Limitations & Future Work¶
- The verification step requires a forward pass for each candidate context, making the construction cost scale linearly with the number of top-K retrieved and high-entropy positions, resulting in high pipeline overhead.
- Experiments were only validated on the Llama-3-8B scale; whether the optimal entropy thresholds remain the same for larger models or different architectures is unknown.
- High entropy does not always imply a "need for remote context"—it could also result from inherent ambiguity or noisy tokens. While verification filters some of this, the neighborhood query is still limited by local information.
- \(\alpha\), \(\epsilon\), and \(w\) all require hyperparameter tuning, and their optimal values might change with the target context length (as shown by window non-monotonicity), lacking an automatic selection mechanism.
Related Work & Insights¶
- vs Quest (Coherence-driven): Quest assumes that thematic relevance forms useful dependencies. This paper points out that semantic similarity \(\neq\) utility, replacing similarity with empirical entropy reduction and leading by 21 points at 128K.
- vs NExtLong (Distinction-driven): NExtLong relies on inserting distractor documents to force the model to differentiate. This paper avoids presetting the "source of difficulty" and directly verifies information gain, showing more significant leads in long-range tasks.
- vs RE³SYN (Verification-driven): Both involve "verification," but RE³SYN uses a small proxy model for document-level perplexity reranking, whereas this paper uses the target model for token-level entropy reduction, ensuring model alignment without needing permutation search.
- Insight: Predictive entropy/uncertainty has long been used in active learning to select samples for labeling; this paper applies it constructively for unsupervised pre-training data construction, providing a blueprint for automated pipelines where "models autonomously refine their own training data."
Rating¶
- Novelty: ⭐⭐⭐⭐ Transforms predictive entropy from a "diagnostic signal" into a "constructive data criterion"; the model-in-the-loop verification of long-range dependencies is clear and original.

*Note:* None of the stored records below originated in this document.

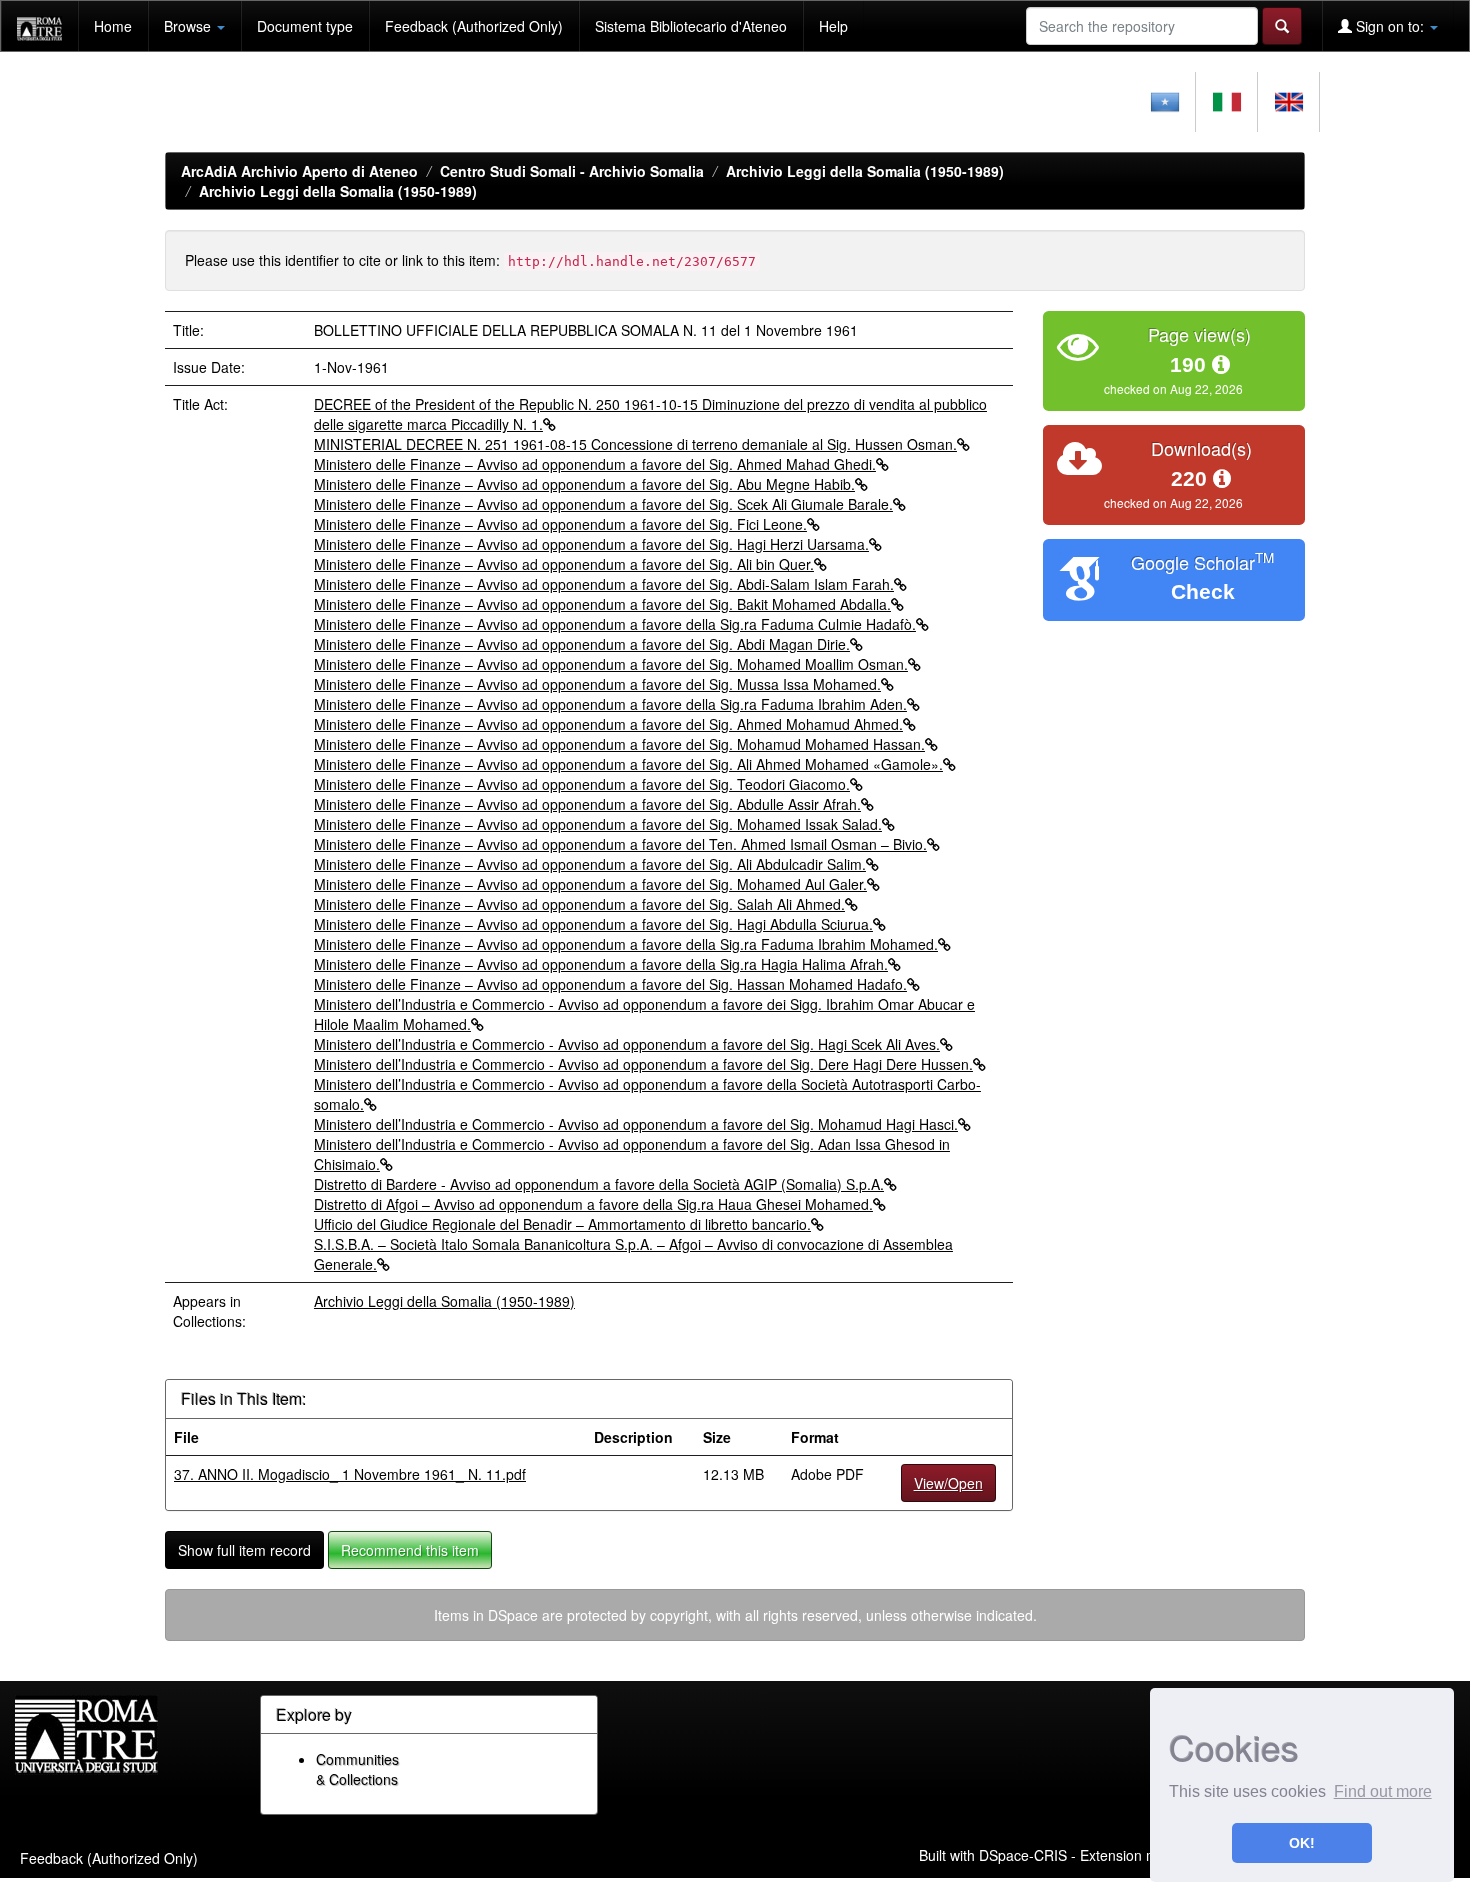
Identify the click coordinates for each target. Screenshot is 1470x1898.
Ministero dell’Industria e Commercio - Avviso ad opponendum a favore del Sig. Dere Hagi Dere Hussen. (643, 1064)
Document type (305, 26)
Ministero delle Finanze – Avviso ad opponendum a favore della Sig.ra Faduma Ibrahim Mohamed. (626, 944)
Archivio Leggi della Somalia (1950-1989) (865, 171)
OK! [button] (1302, 1843)
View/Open (948, 1483)
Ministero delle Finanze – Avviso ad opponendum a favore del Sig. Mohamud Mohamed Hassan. (619, 744)
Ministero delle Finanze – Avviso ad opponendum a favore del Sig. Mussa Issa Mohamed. (597, 684)
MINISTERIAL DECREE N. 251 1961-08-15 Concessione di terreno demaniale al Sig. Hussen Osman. (635, 444)
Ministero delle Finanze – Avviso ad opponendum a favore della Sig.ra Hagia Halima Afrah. (601, 964)
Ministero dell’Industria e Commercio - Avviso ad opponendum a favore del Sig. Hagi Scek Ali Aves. (627, 1044)
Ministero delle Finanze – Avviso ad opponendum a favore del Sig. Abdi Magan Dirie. (582, 644)
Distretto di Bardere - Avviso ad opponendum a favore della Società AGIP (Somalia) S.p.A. (599, 1184)
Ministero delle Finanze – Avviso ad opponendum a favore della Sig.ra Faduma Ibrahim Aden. (610, 704)
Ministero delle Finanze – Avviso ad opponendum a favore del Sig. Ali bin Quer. (564, 564)
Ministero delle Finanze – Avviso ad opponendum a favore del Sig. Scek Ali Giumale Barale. (603, 504)
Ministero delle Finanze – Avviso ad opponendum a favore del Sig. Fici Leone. (560, 524)
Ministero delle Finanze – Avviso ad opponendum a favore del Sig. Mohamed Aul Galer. (590, 884)
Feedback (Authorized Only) (474, 26)
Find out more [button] (1383, 1791)
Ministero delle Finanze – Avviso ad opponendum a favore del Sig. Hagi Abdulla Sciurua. (593, 924)
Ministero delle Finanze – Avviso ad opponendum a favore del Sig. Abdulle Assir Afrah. (587, 804)
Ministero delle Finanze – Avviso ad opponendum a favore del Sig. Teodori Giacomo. (582, 784)
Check (1203, 591)
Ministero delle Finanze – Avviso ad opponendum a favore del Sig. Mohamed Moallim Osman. (611, 664)
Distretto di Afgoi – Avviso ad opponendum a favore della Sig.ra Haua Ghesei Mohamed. (593, 1204)
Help (833, 26)
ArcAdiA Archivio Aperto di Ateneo (299, 171)
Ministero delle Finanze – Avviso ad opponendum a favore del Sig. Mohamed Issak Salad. (598, 824)
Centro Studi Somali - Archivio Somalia (572, 171)
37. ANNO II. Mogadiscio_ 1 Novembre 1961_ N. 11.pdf (350, 1474)
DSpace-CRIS (1023, 1855)
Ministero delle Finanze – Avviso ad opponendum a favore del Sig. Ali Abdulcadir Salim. (590, 864)
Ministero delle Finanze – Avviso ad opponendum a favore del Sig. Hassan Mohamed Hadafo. (610, 984)
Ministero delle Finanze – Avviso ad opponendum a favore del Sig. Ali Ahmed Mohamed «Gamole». (628, 764)
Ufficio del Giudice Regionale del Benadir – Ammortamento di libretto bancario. (562, 1224)
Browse (189, 26)
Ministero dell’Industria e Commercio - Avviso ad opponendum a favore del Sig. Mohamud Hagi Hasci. (636, 1124)
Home (113, 26)
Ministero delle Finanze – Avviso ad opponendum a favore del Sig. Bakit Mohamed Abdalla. (602, 604)
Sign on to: (1390, 26)
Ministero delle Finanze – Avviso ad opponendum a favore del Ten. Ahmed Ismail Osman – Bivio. (620, 844)
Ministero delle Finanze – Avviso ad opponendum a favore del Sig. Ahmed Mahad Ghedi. (595, 464)
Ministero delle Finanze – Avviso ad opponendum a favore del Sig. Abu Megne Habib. (584, 484)
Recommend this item (410, 1550)
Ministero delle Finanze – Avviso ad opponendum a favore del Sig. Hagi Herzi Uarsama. (591, 544)
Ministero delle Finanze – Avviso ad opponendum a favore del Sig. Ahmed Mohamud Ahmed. (608, 724)
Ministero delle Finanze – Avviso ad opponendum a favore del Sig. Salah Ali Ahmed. (579, 904)
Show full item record (244, 1550)
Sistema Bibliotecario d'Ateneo (691, 26)
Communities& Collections (357, 1769)
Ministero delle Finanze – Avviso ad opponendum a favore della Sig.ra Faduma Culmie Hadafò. (615, 624)
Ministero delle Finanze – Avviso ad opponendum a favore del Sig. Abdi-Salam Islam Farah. (604, 584)
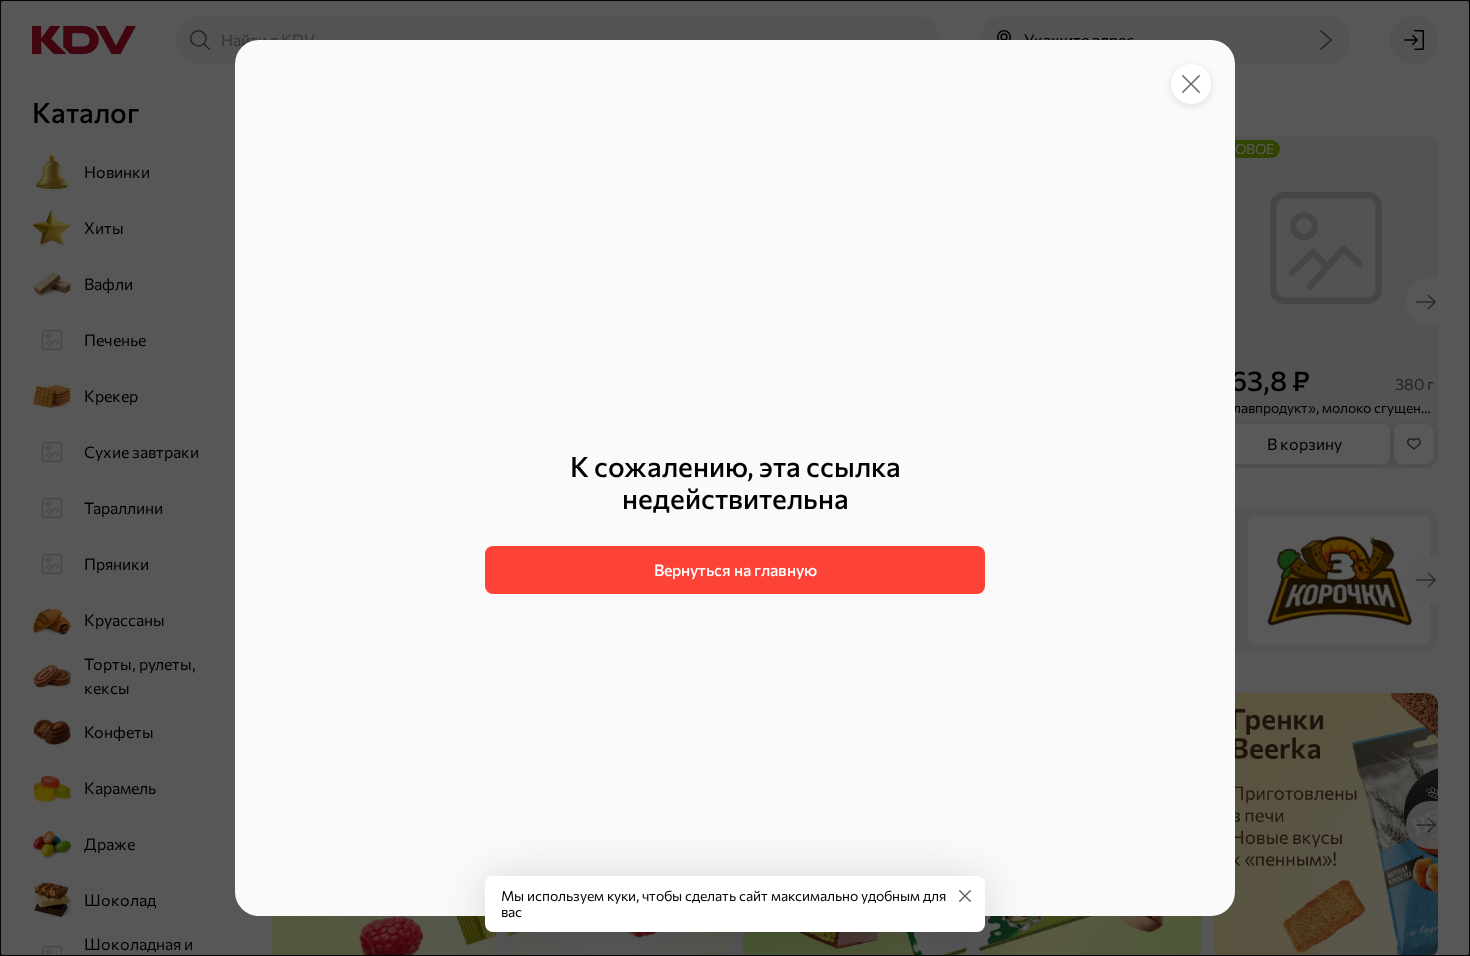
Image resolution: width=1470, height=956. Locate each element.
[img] (965, 896)
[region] (735, 522)
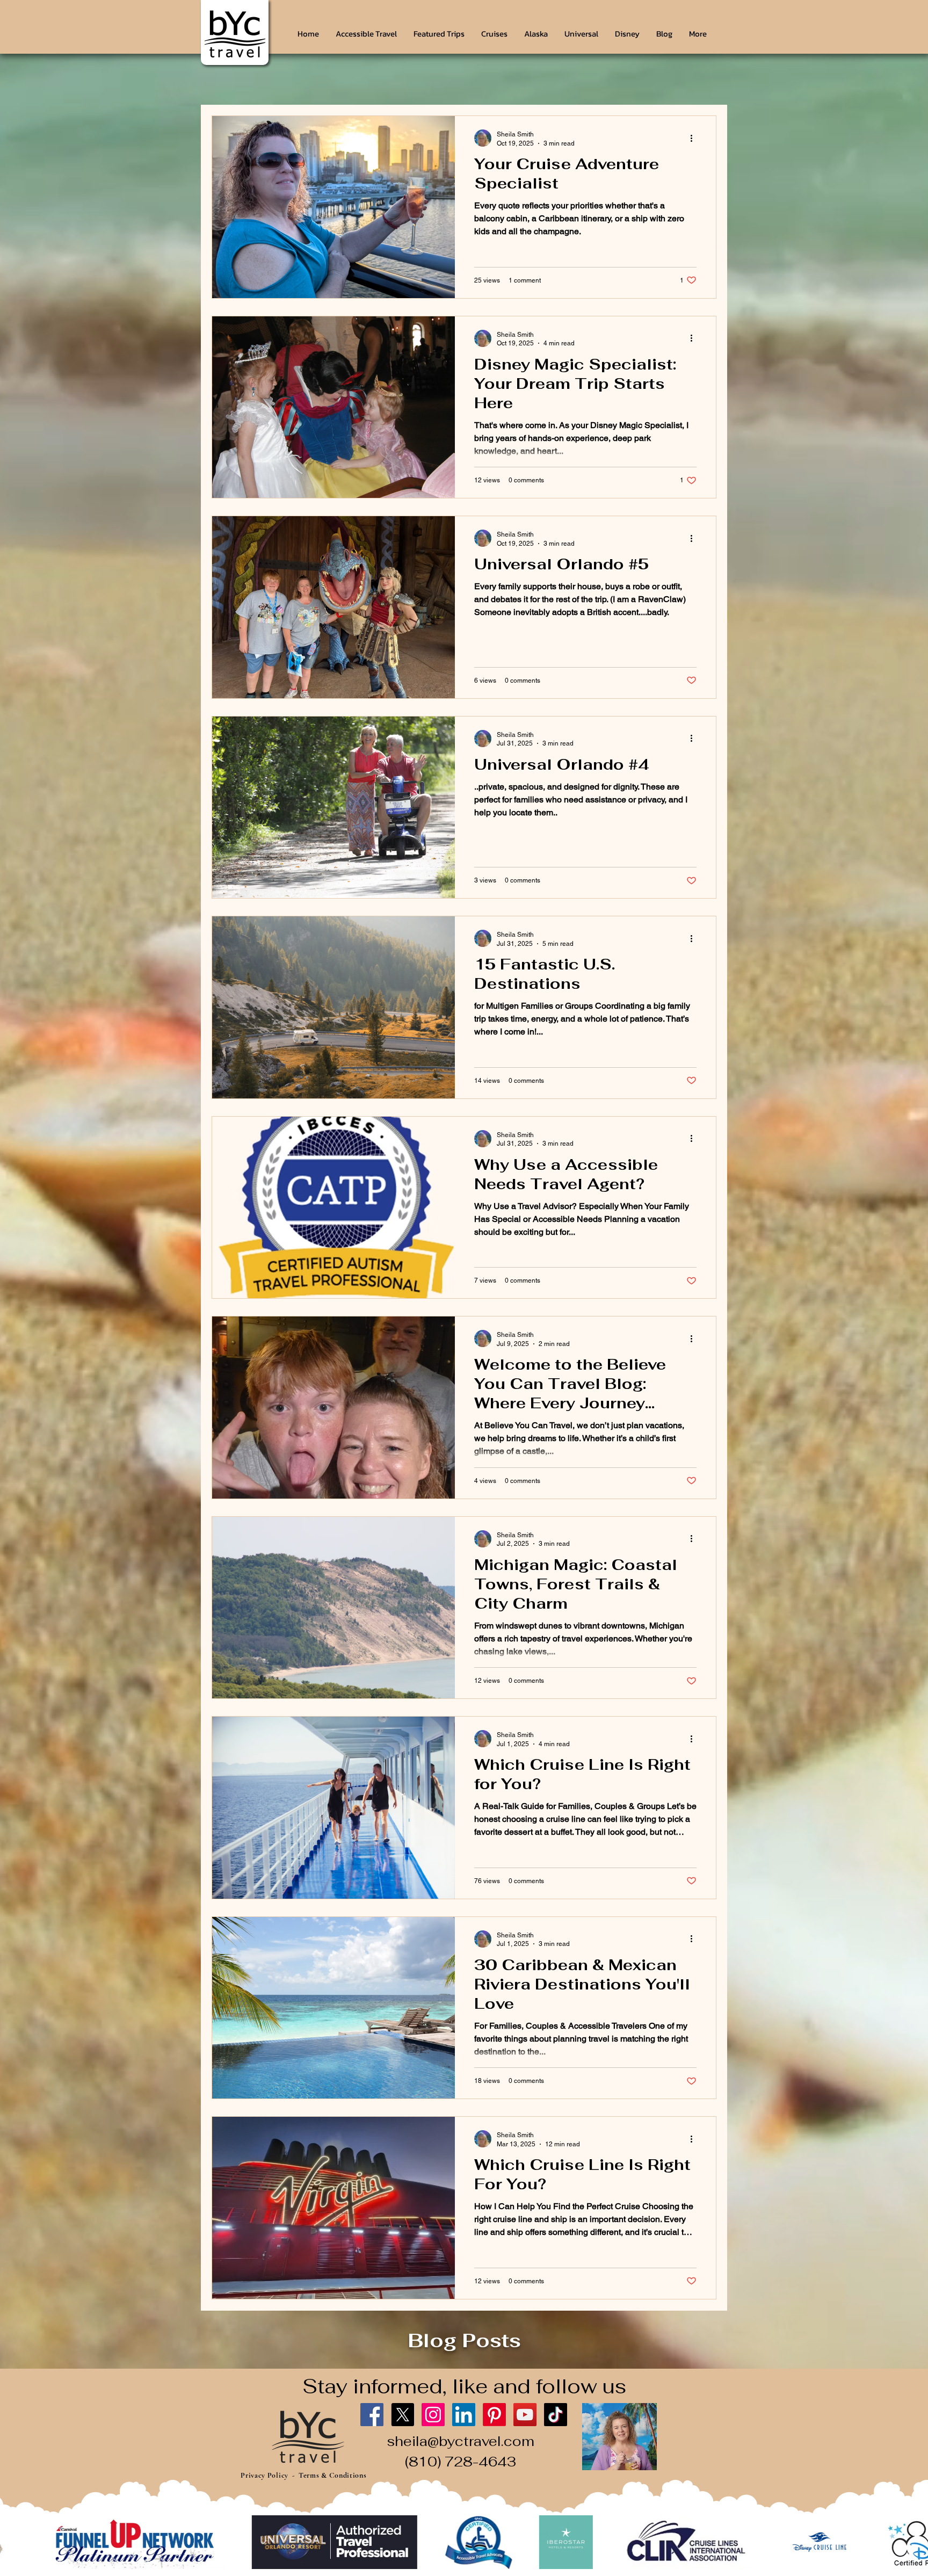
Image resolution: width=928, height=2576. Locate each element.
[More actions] (694, 138)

- Experimental Thoroughness: ⭐⭐⭐⭐ Dual benchmarks (RULER + LongBench-v2), systematic ablation of α/ε/w and concatenation strategies, and solid justification for the verification step; however, it is limited to a single base model scale.
- Writing Quality: ⭐⭐⭐⭐ Clear correspondence between theoretical motivation (precondition → principle → hypothesis) and the four stages of the method; well-supported by formulas and flowcharts.
- Value: ⭐⭐⭐⭐ A practical paradigm for long-context data construction with a commitment to open-source the 128K dataset, providing direct value to the community.